▶ _Your instructions_: Could you reproduce every entry that follows, exactly as shown?

*** Opening of Dataset content ***

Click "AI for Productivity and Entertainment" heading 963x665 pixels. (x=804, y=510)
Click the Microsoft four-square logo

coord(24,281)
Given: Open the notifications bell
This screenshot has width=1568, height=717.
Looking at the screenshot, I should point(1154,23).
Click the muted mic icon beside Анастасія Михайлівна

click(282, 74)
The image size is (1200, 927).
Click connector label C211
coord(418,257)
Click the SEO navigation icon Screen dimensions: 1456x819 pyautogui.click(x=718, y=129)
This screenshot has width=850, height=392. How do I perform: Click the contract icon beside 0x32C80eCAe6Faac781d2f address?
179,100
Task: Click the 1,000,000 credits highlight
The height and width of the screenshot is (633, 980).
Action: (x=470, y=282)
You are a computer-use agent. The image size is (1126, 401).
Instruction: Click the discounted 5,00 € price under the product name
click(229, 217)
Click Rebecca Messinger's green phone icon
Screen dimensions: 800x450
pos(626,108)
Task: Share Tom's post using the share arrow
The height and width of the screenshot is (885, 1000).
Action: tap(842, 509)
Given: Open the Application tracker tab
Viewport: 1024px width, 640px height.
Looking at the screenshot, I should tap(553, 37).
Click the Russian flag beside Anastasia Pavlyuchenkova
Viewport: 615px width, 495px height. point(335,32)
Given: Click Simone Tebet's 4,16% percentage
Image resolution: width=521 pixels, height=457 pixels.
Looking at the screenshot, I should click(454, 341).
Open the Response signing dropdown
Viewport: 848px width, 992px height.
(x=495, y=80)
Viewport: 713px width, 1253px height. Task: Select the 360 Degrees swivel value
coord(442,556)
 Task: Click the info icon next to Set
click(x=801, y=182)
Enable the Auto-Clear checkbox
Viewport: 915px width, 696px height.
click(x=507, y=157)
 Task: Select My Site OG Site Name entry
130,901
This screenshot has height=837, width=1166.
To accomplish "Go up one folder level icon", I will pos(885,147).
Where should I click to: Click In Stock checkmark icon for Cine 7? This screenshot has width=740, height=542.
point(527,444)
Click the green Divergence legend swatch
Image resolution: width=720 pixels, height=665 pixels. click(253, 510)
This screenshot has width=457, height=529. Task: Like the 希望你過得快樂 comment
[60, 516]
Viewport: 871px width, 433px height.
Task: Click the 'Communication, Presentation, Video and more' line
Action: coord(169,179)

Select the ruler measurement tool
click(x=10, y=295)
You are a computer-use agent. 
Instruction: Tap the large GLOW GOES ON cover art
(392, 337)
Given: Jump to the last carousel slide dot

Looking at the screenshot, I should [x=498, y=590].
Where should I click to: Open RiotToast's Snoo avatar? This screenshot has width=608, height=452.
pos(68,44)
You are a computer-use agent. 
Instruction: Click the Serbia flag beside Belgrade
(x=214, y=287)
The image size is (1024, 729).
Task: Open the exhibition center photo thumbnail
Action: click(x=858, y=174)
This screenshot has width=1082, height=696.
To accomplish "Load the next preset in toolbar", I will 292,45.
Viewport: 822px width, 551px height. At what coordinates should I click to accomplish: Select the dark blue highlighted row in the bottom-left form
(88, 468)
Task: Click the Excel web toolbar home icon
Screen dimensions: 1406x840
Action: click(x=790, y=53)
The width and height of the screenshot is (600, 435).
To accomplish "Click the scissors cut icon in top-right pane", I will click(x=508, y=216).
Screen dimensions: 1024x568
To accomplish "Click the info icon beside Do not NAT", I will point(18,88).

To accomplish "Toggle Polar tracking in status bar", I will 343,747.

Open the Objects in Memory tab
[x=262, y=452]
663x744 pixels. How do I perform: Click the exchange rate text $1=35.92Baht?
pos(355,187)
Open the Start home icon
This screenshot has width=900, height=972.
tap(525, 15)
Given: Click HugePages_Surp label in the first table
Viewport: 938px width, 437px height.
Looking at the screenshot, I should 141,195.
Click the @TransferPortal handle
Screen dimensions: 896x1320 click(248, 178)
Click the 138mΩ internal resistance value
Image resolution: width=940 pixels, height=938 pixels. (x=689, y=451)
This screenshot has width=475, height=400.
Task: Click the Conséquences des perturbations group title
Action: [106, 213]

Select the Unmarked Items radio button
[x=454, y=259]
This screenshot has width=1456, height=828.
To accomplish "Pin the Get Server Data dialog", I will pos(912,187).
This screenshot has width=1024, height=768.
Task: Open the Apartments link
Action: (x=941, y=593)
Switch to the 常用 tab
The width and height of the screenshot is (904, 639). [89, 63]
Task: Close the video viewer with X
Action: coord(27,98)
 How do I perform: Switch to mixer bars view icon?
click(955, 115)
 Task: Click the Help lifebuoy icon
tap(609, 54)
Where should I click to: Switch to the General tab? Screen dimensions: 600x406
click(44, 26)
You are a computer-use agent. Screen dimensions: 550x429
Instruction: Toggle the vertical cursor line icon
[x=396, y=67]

*** Close of Dataset content ***

▶ _Reply_:
Click "AI for Productivity and Entertainment" heading 963x665 pixels. (x=804, y=510)
Click the Microsoft four-square logo

coord(24,281)
Given: Open the notifications bell
This screenshot has width=1568, height=717.
Looking at the screenshot, I should point(1154,23).
Click the muted mic icon beside Анастасія Михайлівна

click(282, 74)
The image size is (1200, 927).
Click connector label C211
coord(418,257)
Click the SEO navigation icon Screen dimensions: 1456x819 pyautogui.click(x=718, y=129)
This screenshot has width=850, height=392. How do I perform: Click the contract icon beside 0x32C80eCAe6Faac781d2f address?
179,100
Task: Click the 1,000,000 credits highlight
The height and width of the screenshot is (633, 980).
Action: (x=470, y=282)
You are a computer-use agent. The image size is (1126, 401).
Instruction: Click the discounted 5,00 € price under the product name
click(229, 217)
Click Rebecca Messinger's green phone icon
Screen dimensions: 800x450
pos(626,108)
Task: Share Tom's post using the share arrow
The height and width of the screenshot is (885, 1000).
Action: tap(842, 509)
Given: Open the Application tracker tab
Viewport: 1024px width, 640px height.
Looking at the screenshot, I should tap(553, 37).
Click the Russian flag beside Anastasia Pavlyuchenkova
Viewport: 615px width, 495px height. point(335,32)
Given: Click Simone Tebet's 4,16% percentage
Image resolution: width=521 pixels, height=457 pixels.
Looking at the screenshot, I should click(454, 341).
Open the Response signing dropdown
Viewport: 848px width, 992px height.
(x=495, y=80)
Viewport: 713px width, 1253px height. Task: Select the 360 Degrees swivel value
coord(442,556)
 Task: Click the info icon next to Set
click(x=801, y=182)
Enable the Auto-Clear checkbox
Viewport: 915px width, 696px height.
click(x=507, y=157)
 Task: Select My Site OG Site Name entry
130,901
This screenshot has height=837, width=1166.
To accomplish "Go up one folder level icon", I will pos(885,147).
Where should I click to: Click In Stock checkmark icon for Cine 7? This screenshot has width=740, height=542.
point(527,444)
Click the green Divergence legend swatch
Image resolution: width=720 pixels, height=665 pixels. click(253, 510)
This screenshot has width=457, height=529. Task: Like the 希望你過得快樂 comment
[60, 516]
Viewport: 871px width, 433px height.
Task: Click the 'Communication, Presentation, Video and more' line
Action: coord(169,179)

Select the ruler measurement tool
click(x=10, y=295)
You are a computer-use agent. 
Instruction: Tap the large GLOW GOES ON cover art
(392, 337)
Given: Jump to the last carousel slide dot

Looking at the screenshot, I should [x=498, y=590].
Where should I click to: Open RiotToast's Snoo avatar? This screenshot has width=608, height=452.
pos(68,44)
You are a computer-use agent. 
Instruction: Click the Serbia flag beside Belgrade
(x=214, y=287)
The image size is (1024, 729).
Task: Open the exhibition center photo thumbnail
Action: click(x=858, y=174)
This screenshot has width=1082, height=696.
To accomplish "Load the next preset in toolbar", I will 292,45.
Viewport: 822px width, 551px height. At what coordinates should I click to accomplish: Select the dark blue highlighted row in the bottom-left form
(88, 468)
Task: Click the Excel web toolbar home icon
Screen dimensions: 1406x840
Action: click(x=790, y=53)
The width and height of the screenshot is (600, 435).
To accomplish "Click the scissors cut icon in top-right pane", I will click(x=508, y=216).
Screen dimensions: 1024x568
To accomplish "Click the info icon beside Do not NAT", I will point(18,88).

To accomplish "Toggle Polar tracking in status bar", I will 343,747.

Open the Objects in Memory tab
[x=262, y=452]
663x744 pixels. How do I perform: Click the exchange rate text $1=35.92Baht?
pos(355,187)
Open the Start home icon
This screenshot has width=900, height=972.
tap(525, 15)
Given: Click HugePages_Surp label in the first table
Viewport: 938px width, 437px height.
Looking at the screenshot, I should 141,195.
Click the @TransferPortal handle
Screen dimensions: 896x1320 click(248, 178)
Click the 138mΩ internal resistance value
Image resolution: width=940 pixels, height=938 pixels. (x=689, y=451)
This screenshot has width=475, height=400.
Task: Click the Conséquences des perturbations group title
Action: [106, 213]

Select the Unmarked Items radio button
[x=454, y=259]
This screenshot has width=1456, height=828.
To accomplish "Pin the Get Server Data dialog", I will pos(912,187).
This screenshot has width=1024, height=768.
Task: Open the Apartments link
Action: (x=941, y=593)
Switch to the 常用 tab
The width and height of the screenshot is (904, 639). [89, 63]
Task: Close the video viewer with X
Action: coord(27,98)
 How do I perform: Switch to mixer bars view icon?
click(955, 115)
 Task: Click the Help lifebuoy icon
tap(609, 54)
Where should I click to: Switch to the General tab? Screen dimensions: 600x406
click(44, 26)
You are a computer-use agent. Screen dimensions: 550x429
Instruction: Toggle the vertical cursor line icon
[x=396, y=67]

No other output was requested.